🤖 AI Summary
This study addresses the limitations of conventional Bayesian group sequential designs, which tend to be overly aggressive in early interim analyses, leading to premature trial termination and biased efficacy estimates that often fail to meet regulatory standards for confirmatory trials. The authors propose two practical strategies, each requiring only a single additional tuning parameter: one employs a two-stage posterior probability threshold, and the other integrates a predictive probability monitoring mechanism. Both approaches maintain conservatism early while preserving statistical power later in the trial. By calibrating the design using an alpha-spending function, the operating characteristics align closely with O’Brien–Fleming–type boundaries. In the HYPRESS trial context, the proposed methods achieve strict Type I error control, substantially improved power, and early alpha-spending curves that closely match those of classical frequentist group sequential boundaries.
📝 Abstract
Group sequential designs (GSDs) are widely used in confirmatory trials to allow interim monitoring while preserving control of the type I error rate.

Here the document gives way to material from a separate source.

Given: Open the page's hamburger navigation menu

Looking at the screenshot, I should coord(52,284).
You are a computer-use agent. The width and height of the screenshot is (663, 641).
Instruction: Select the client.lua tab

In the frequentist framework, O'Brien-Fleming-type stopping boundaries dominate practice because they impose highly conservative early stopping while allowing more liberal decisions as information accumulates. Bayesian GSDs, in contrast, are most often implemented using fixed posterior probability thresholds applied uniformly at all analyses. While such designs can be calibrated to control the overall type I error rate, they do not penalise early analyses and can therefore lead to substantially more aggressive early stopping. Such behaviour can risk premature conclusions and inflation of treatment effect estimates, raising concerns for confirmatory trials. We introduce two practically implementable refinements that restore conservative early stopping in Bayesian GSDs. The first introduces a two-phase structure for posterior probability thresholds, applying more stringent criteria in the early phase of the trial and relaxing them later to preserve power. The second replaces posterior probability monitoring at interim looks with predictive probability criteria, which naturally account for uncertainty in future data and therefore suppress premature stopping. Both strategies require only one additional tuning parameter and can be efficiently calibrated. In the HYPRESS setting, both approaches achieve higher power than the conventional Bayesian design while producing alpha-spending profiles closely aligned with O'Brien-Fleming-type behaviour at early looks. These refinements provide a principled and tractable way to align Bayesian GSDs with accepted frequentist practice and regulatory expectations, supporting their robust application in confirmatory trials.